**TEXT PASSAGE**
# # #

NASA’s theory about the lack of alien visitors is truly depressing

Paper embraces the Great Filter theory of civilisations wiping themselves out before they can leave their planets.
Hello? Is there anyone out there?
Owen Humphreys/PA
Alan Martin15 November 2022

Our galaxy has around 100 to 400 billion stars in it, and there are around the same number of galaxies in the universe. If even a fraction of these stars replicate our sun and have planets with Earth-like environments orbiting them in the so-called “Goldilocks zone” (where it’s warm enough for water to neither freeze nor evaporate), then there could be billions of planets out there that support life.

And yet we haven’t heard a definitive peep from anything beyond our planetary postcode [despite various reports of “Unidentified Aerial Phenomena” (UAPs)]. This is known as the ‘Fermi Paradox’, and the latest research paper from NASA embraces the most depressing of the available explanations known as “The Great Filter”.

In short, that theory posits that life in the universe is ‘filtered out’ (a nice way of saying it becomes extinct) before it can contact others. The most depressing reading of this is that it’s simply the inevitable fate of any species evolved enough to try and make the jump to become an interplanetary species: the advancements ultimately kill it.

And that’s the crux of NASA’s latest paper (Avoiding the ‘Great Filter’: Extraterrestrial Life and Humanity’s Future in the Universe) which examines the likely imminent threats to our civilisation, considering each one a possible filter that’s coming for human life, just as it may have for other species elsewhere in the cosmos.

“The key to humanity successfully traversing such a universal filter is… identifying [destructive] attributes in ourselves and neutralising them in advance,” reasons the paper. The key threats? Nuclear war, pandemic, climate change, and uncontrolled artificial intelligence.

“History has shown that intraspecies competition and, more importantly, collaboration, has led us towards the highest peaks of invention,” the paper concludes. “And yet, we prolong notions that seem to be the antithesis of long-term sustainable growth. Racism, genocide, inequity, sabotage... the list sprawls.”

Although, the paper concedes, contact with other species could, in itself, have catastrophic consequences. “There is no guarantee what kind of relationship would develop with beings so cryptic and distant from ourselves,” the paper reads. “First contact may very well abolish our fragmented society, especially the scattered and fragile coalition in which humans have organised themselves.”

Why haven’t we met aliens? The other possibilities

Space, the final fromtier
NASA

It’s worth highlighting that there are other theories as to why we haven’t met alien life yet — some more ‘glass half-full’ than others.

One is based on the Great Filter theory outlined above, but suggests we’ve already passed through it successfully. If this is correct, the lack of others reaching out would suggest it’s vanishingly unlikely, and maybe there just isn’t any other life out there that has achieved this amazing feat.

# # #

**WHAT YOU NEED TO DO**
[1] List the key threats to humanity that the NASA paper names in the Great Filter article.
[2] Output the passage of the Great Filter article starting at "And that’s the" and ending at "uncontrolled artificial intelligence.".
[3] Go on with the Great Filter article from its last sentence.
The entries that follow come from a different source than the Great Filter article.

[Stored items]
# # #

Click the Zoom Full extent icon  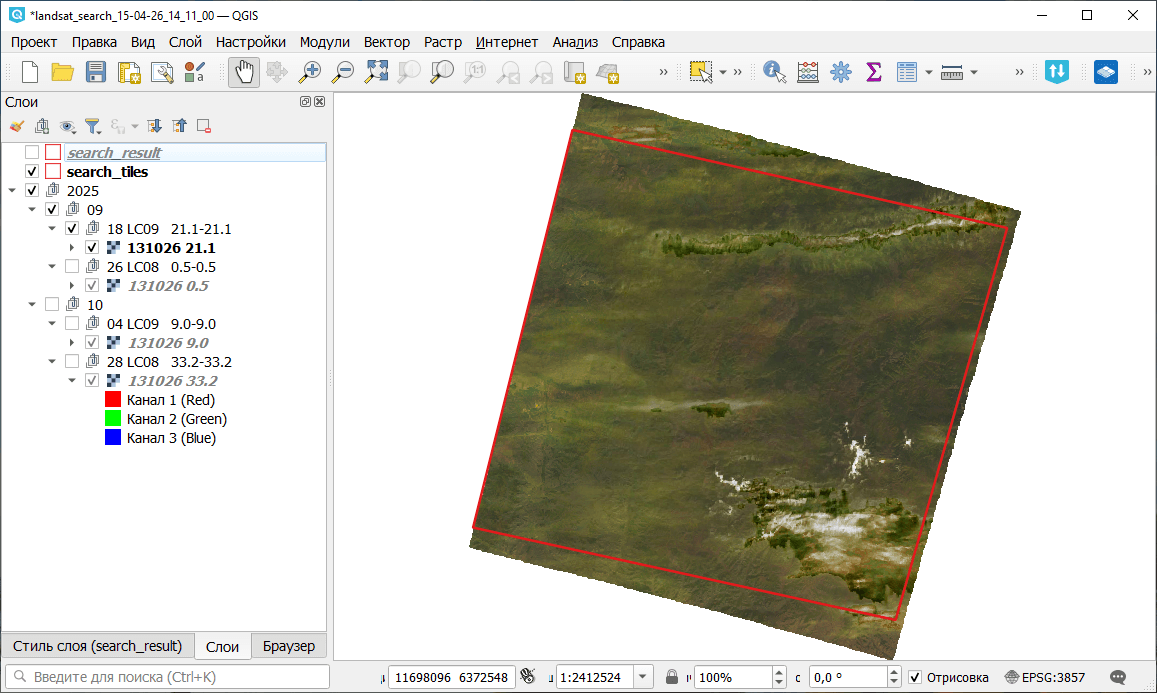(x=376, y=72)
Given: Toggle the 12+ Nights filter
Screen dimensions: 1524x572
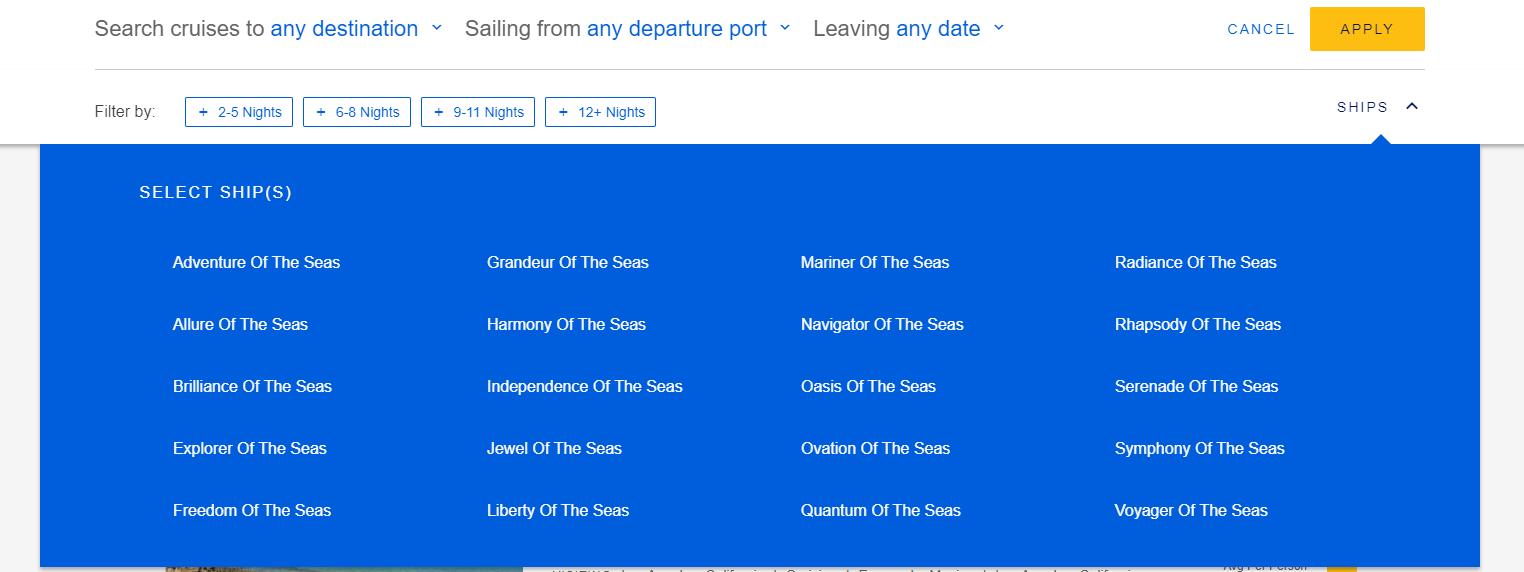Looking at the screenshot, I should (600, 112).
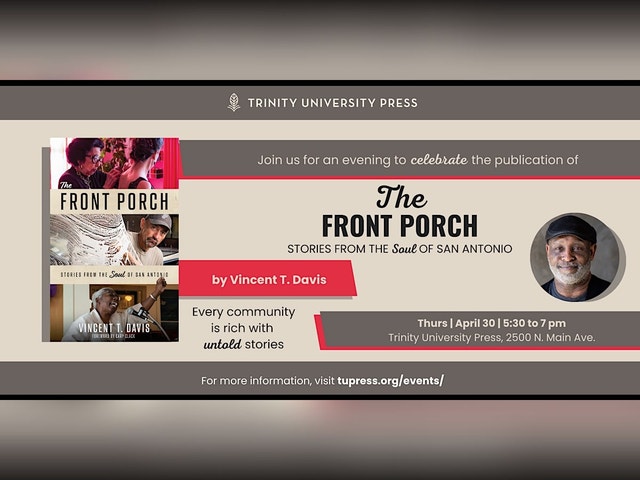This screenshot has width=640, height=480.
Task: Click the 'Trinity University Press' header text
Action: [333, 102]
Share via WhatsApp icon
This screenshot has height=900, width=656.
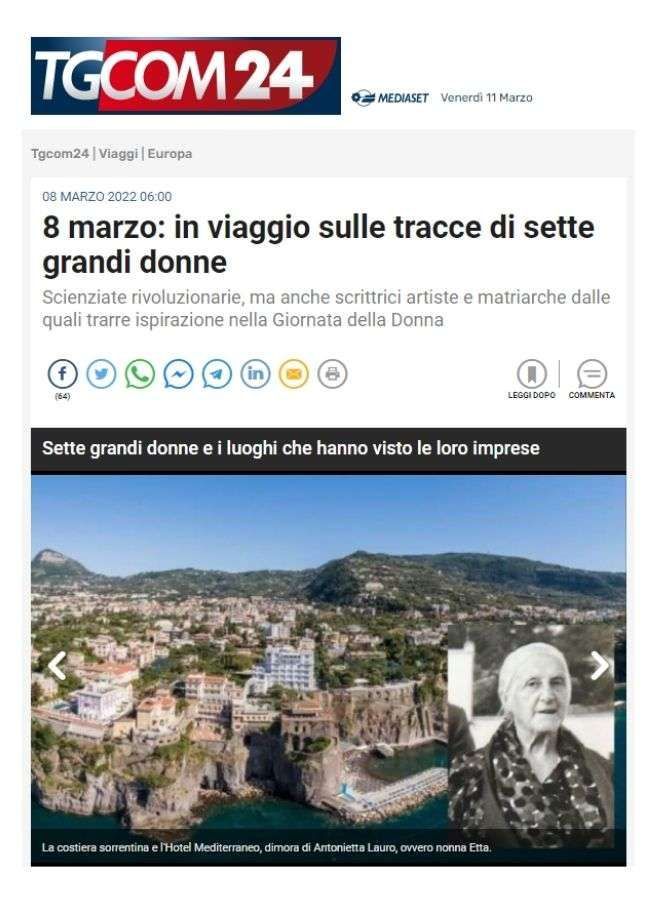point(140,374)
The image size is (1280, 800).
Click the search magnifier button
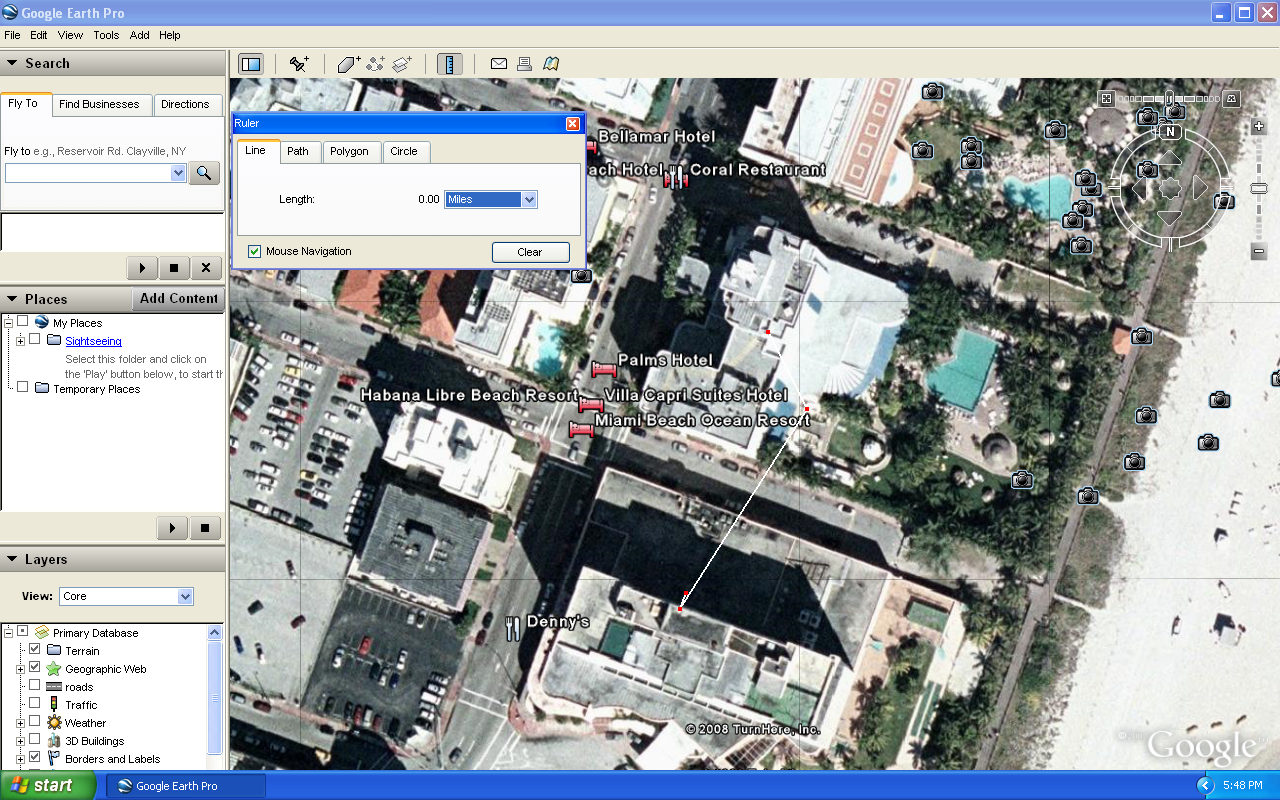pyautogui.click(x=204, y=173)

# # #

**TASK ANSWERS**
[1] Nuclear war, pandemic, climate change, and uncontrolled artificial intelligence.

[2]
And that’s the crux of NASA’s latest paper (Avoiding the ‘Great Filter’: Extraterrestrial Life and Humanity’s Future in the Universe) which examines the likely imminent threats to our civilisation, considering each one a possible filter that’s coming for human life, just as it may have for other species elsewhere in the cosmos.

“The key to humanity successfully traversing such a universal filter is… identifying [destructive] attributes in ourselves and neutralising them in advance,” reasons the paper. The key threats? Nuclear war, pandemic, climate change, and uncontrolled artificial intelligence.

[3]
Another option is that aliens have already made contact with Earth and we just didn’t notice. Just because we use radio waves for communication, there’s no reason to assume another species would, and such correspondence may exist in a format that’s invisible to humans.

Or alternatively, another species could have made contact before human life arrived to document its arrival — something not altogether unlikely, given we’ve only been around for about 0.0001 per cent of our planet’s 4.5 billion-year history.

There’s also the possibility that life is out there and deliberately hasn’t made contact. That could be for mundane reasons (cosmically speaking, we could be out in the sticks) or more sinister ones (the universe could be more dangerous than we naively think and species that have survived have done so by not broadcasting their existence).

On the more far-out end of the explanations, there’s the suggestion that this could all be a simulation or that we’re a kind of intergalactic zoo being observed from afar and deliberately not interfered with.

In short, there are many explanations as to why we haven’t met another species yet. But, even if they’re correct, it would still be sensible to heed NASA’s advice and do everything we can to avert nuclear war, another killer pandemic, and catastrophic climate change. It may not help us meet aliens, but it could help secure humanity’s future for generations to come.

Or as NASA puts it: “There is no known theoretical limit to how far humanity could progress into the distant future, this given the effectively inexhaustible supplies of matter and energy which lay beyond Earth’s fragile atmosphere in a Universe with far more time ahead of it than the mere 13.8 billion years which have already dropped into its past.

“Humanity evolving to a Type II civilisation, and even to Type III, is not beyond possibility. To prepare for our journey, we can likely count on the inner Solar System remaining habitable for another few billion years, until the Sun begins to expand towards red giant status. Time enough for humanity to finally make other stars our home.”